In today’s New York Times, a novelist describes his mental breakdown: Manic-depression (bipolar disorder)? Multiple personality? Both?

In a personal essay—“A (Manic Depressive) Man’s Best Friend”—published in the Sunday Review section of today’s New York Times, novelist Karim Dimechkie describes his mental breakdown:

“…I graduated, sold my book, and left Austin…for Manhattan…where I would have an inexplicable meltdown. Inexplicable may be the wrong word. There are always explanations. Manic depression for one…But surely the mental downfall had something to do with the void I’d dropped into upon finishing my novel, the end of grad school and that safe identity of ‘student’ it had offered, and the supremacy of New York City over my senses and bank account and of course, the strangers who have always lived inside me, humming threats of destruction, finally making good on their promise to bring the house down. Some combination of these wrapped me in fear, neediness, confusion and anger…

“…I cracked up in the middle of Essex Street, unable to stand, sensory distortions clanging around my head…I barged into a behavioral health clinic…and shrieked for immediate professional supervision, which later led to intensive therapy and medication…I spent the afternoon imploring my brain to switch itself off. Wanting badly to die but unable to kill myself…my delusions made me see my loving partner as a merciless deceiver…four months later…I surfaced from whatever absurd agony I’d been drowning in. Finally able to sleep again. Finally able to trust again…”

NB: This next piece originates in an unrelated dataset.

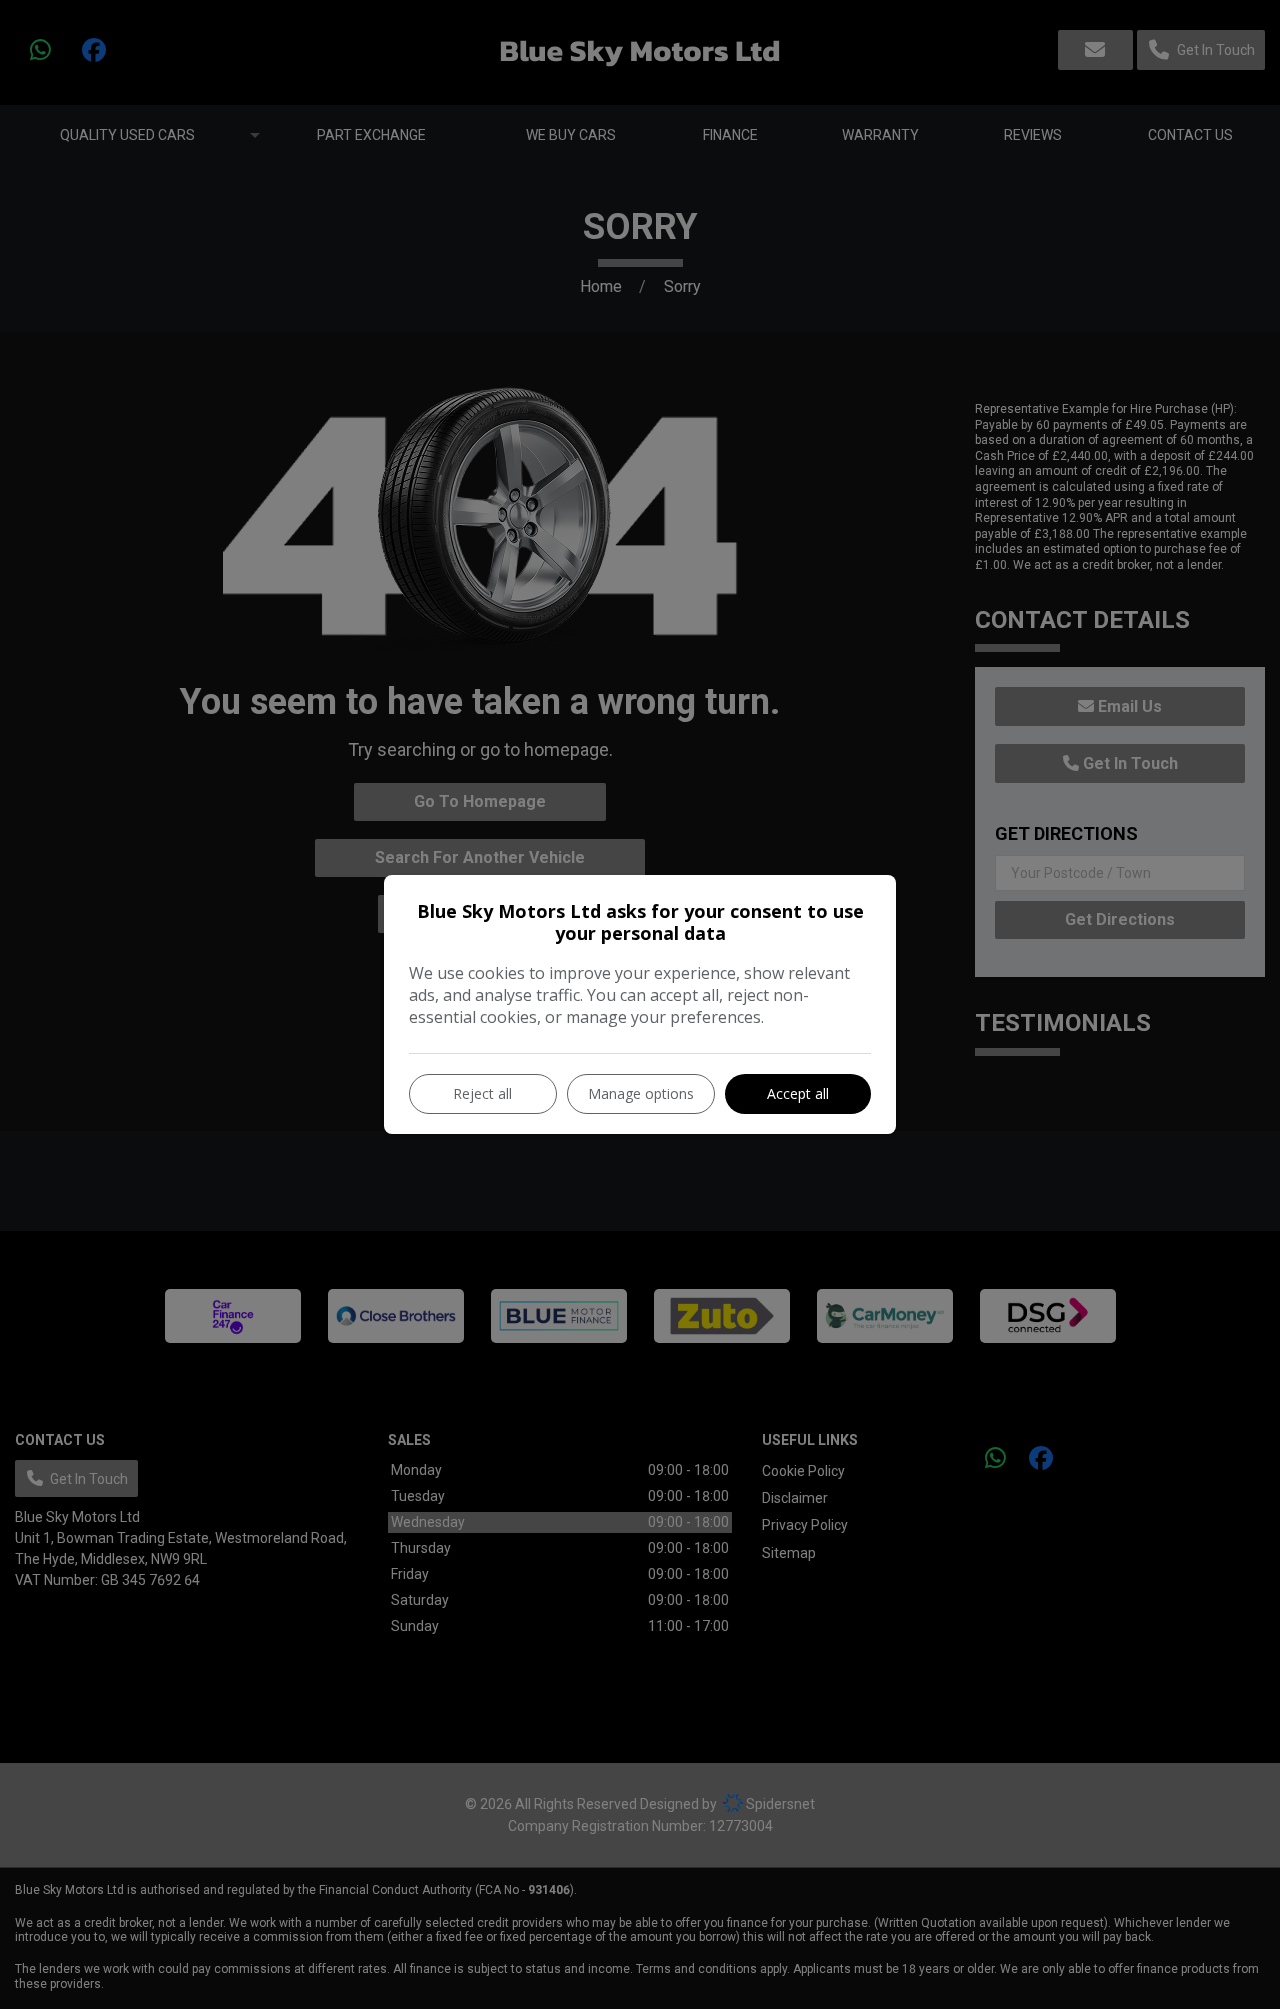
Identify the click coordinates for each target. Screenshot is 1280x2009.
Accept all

Now, he may very well have manic-depression (bipolar disorder), and he may be describing a mixed episode of paranoid mania and suicidal depression. But, inconsistent with that diagnosis, is this: “the strangers who have always lived inside me, humming threats of destruction, finally making good on their promise to bring the house down.” This seems to describe alternate personalities, who have “always lived inside me.”

Manic-depression cannot account for a longstanding, continuous sense of having strangers living inside you. Multiple personality could account for that, but it was never considered.